=== Task directions ===
Repeat the data below exactly, with every entry included.

========================================================================

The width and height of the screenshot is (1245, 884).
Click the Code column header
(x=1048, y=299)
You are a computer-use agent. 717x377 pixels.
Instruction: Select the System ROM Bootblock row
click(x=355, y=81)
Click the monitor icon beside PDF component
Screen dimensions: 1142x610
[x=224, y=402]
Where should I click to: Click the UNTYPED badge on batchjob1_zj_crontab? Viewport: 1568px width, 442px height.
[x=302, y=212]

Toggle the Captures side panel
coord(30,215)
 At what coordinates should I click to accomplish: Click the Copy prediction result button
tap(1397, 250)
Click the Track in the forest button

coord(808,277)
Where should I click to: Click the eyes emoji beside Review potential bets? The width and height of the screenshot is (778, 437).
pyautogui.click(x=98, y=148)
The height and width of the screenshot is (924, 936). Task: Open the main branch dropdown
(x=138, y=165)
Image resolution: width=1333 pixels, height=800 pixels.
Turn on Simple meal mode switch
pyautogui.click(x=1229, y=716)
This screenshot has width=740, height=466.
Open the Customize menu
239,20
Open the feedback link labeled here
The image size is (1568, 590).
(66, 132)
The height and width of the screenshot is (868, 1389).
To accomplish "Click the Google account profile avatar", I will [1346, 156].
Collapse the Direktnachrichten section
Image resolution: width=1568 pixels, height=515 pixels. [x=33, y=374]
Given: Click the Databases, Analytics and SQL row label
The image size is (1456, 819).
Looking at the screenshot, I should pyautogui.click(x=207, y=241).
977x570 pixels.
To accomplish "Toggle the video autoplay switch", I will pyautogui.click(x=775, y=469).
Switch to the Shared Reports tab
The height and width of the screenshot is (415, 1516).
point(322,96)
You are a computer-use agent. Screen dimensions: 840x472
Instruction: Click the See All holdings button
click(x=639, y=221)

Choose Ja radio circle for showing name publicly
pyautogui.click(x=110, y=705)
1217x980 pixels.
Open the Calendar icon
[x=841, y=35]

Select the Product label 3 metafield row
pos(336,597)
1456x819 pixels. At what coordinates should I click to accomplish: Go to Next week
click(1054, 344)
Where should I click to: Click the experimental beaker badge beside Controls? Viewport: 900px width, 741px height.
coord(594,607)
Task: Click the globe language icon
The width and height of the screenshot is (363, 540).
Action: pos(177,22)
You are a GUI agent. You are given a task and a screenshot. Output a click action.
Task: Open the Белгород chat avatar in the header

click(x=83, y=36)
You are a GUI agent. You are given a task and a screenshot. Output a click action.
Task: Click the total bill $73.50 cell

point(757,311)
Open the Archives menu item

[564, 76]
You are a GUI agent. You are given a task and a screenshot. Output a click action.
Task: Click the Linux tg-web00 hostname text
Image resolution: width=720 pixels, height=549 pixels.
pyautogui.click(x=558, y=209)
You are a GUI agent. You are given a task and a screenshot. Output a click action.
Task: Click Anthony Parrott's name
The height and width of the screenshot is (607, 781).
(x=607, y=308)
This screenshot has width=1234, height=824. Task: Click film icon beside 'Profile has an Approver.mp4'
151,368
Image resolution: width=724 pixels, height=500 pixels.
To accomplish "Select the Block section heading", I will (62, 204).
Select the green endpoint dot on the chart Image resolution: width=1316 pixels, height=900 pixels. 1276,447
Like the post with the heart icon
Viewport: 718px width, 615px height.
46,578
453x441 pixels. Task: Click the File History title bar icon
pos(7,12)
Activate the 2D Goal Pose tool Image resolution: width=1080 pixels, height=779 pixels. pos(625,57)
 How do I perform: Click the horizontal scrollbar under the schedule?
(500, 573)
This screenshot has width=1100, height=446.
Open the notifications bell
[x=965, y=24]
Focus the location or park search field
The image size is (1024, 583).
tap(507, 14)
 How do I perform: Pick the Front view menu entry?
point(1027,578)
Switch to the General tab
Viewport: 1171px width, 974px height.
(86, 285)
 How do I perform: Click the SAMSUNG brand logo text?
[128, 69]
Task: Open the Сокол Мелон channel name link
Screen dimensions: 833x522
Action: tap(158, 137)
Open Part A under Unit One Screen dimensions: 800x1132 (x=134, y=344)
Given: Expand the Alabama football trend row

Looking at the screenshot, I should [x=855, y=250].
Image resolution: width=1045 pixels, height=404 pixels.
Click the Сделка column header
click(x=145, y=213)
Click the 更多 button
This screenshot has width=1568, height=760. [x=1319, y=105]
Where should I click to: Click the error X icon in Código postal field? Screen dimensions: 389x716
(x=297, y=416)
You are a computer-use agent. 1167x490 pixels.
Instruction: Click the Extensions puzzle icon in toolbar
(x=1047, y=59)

========================================================================

=== Output of the exercise ===
The width and height of the screenshot is (1245, 884).
Click the Code column header
(x=1048, y=299)
You are a computer-use agent. 717x377 pixels.
Instruction: Select the System ROM Bootblock row
click(x=355, y=81)
Click the monitor icon beside PDF component
Screen dimensions: 1142x610
[x=224, y=402]
Where should I click to: Click the UNTYPED badge on batchjob1_zj_crontab? Viewport: 1568px width, 442px height.
[x=302, y=212]

Toggle the Captures side panel
coord(30,215)
 At what coordinates should I click to accomplish: Click the Copy prediction result button
tap(1397, 250)
Click the Track in the forest button

coord(808,277)
Where should I click to: Click the eyes emoji beside Review potential bets? The width and height of the screenshot is (778, 437).
pyautogui.click(x=98, y=148)
The height and width of the screenshot is (924, 936). Task: Open the main branch dropdown
(x=138, y=165)
Image resolution: width=1333 pixels, height=800 pixels.
Turn on Simple meal mode switch
pyautogui.click(x=1229, y=716)
This screenshot has width=740, height=466.
Open the Customize menu
239,20
Open the feedback link labeled here
The image size is (1568, 590).
(66, 132)
The height and width of the screenshot is (868, 1389).
To accomplish "Click the Google account profile avatar", I will [1346, 156].
Collapse the Direktnachrichten section
Image resolution: width=1568 pixels, height=515 pixels. [x=33, y=374]
Given: Click the Databases, Analytics and SQL row label
The image size is (1456, 819).
Looking at the screenshot, I should pyautogui.click(x=207, y=241).
977x570 pixels.
To accomplish "Toggle the video autoplay switch", I will pyautogui.click(x=775, y=469).
Switch to the Shared Reports tab
The height and width of the screenshot is (415, 1516).
point(322,96)
You are a computer-use agent. Screen dimensions: 840x472
Instruction: Click the See All holdings button
click(x=639, y=221)

Choose Ja radio circle for showing name publicly
pyautogui.click(x=110, y=705)
1217x980 pixels.
Open the Calendar icon
[x=841, y=35]

Select the Product label 3 metafield row
pos(336,597)
1456x819 pixels. At what coordinates should I click to accomplish: Go to Next week
click(1054, 344)
Where should I click to: Click the experimental beaker badge beside Controls? Viewport: 900px width, 741px height.
coord(594,607)
Task: Click the globe language icon
The width and height of the screenshot is (363, 540).
Action: pos(177,22)
You are a GUI agent. You are given a task and a screenshot. Output a click action.
Task: Open the Белгород chat avatar in the header

click(x=83, y=36)
You are a GUI agent. You are given a task and a screenshot. Output a click action.
Task: Click the total bill $73.50 cell

point(757,311)
Open the Archives menu item

[564, 76]
You are a GUI agent. You are given a task and a screenshot. Output a click action.
Task: Click the Linux tg-web00 hostname text
Image resolution: width=720 pixels, height=549 pixels.
pyautogui.click(x=558, y=209)
You are a GUI agent. You are given a task and a screenshot. Output a click action.
Task: Click Anthony Parrott's name
The height and width of the screenshot is (607, 781).
(x=607, y=308)
This screenshot has width=1234, height=824. Task: Click film icon beside 'Profile has an Approver.mp4'
151,368
Image resolution: width=724 pixels, height=500 pixels.
To accomplish "Select the Block section heading", I will (62, 204).
Select the green endpoint dot on the chart Image resolution: width=1316 pixels, height=900 pixels. 1276,447
Like the post with the heart icon
Viewport: 718px width, 615px height.
46,578
453x441 pixels. Task: Click the File History title bar icon
pos(7,12)
Activate the 2D Goal Pose tool Image resolution: width=1080 pixels, height=779 pixels. pos(625,57)
 How do I perform: Click the horizontal scrollbar under the schedule?
(500, 573)
This screenshot has width=1100, height=446.
Open the notifications bell
[x=965, y=24]
Focus the location or park search field
The image size is (1024, 583).
tap(507, 14)
 How do I perform: Pick the Front view menu entry?
point(1027,578)
Switch to the General tab
Viewport: 1171px width, 974px height.
(86, 285)
 How do I perform: Click the SAMSUNG brand logo text?
[128, 69]
Task: Open the Сокол Мелон channel name link
Screen dimensions: 833x522
Action: tap(158, 137)
Open Part A under Unit One Screen dimensions: 800x1132 (x=134, y=344)
Given: Expand the Alabama football trend row

Looking at the screenshot, I should [x=855, y=250].
Image resolution: width=1045 pixels, height=404 pixels.
Click the Сделка column header
click(x=145, y=213)
Click the 更多 button
This screenshot has width=1568, height=760. [x=1319, y=105]
Where should I click to: Click the error X icon in Código postal field? Screen dimensions: 389x716
(x=297, y=416)
You are a computer-use agent. 1167x490 pixels.
Instruction: Click the Extensions puzzle icon in toolbar
(x=1047, y=59)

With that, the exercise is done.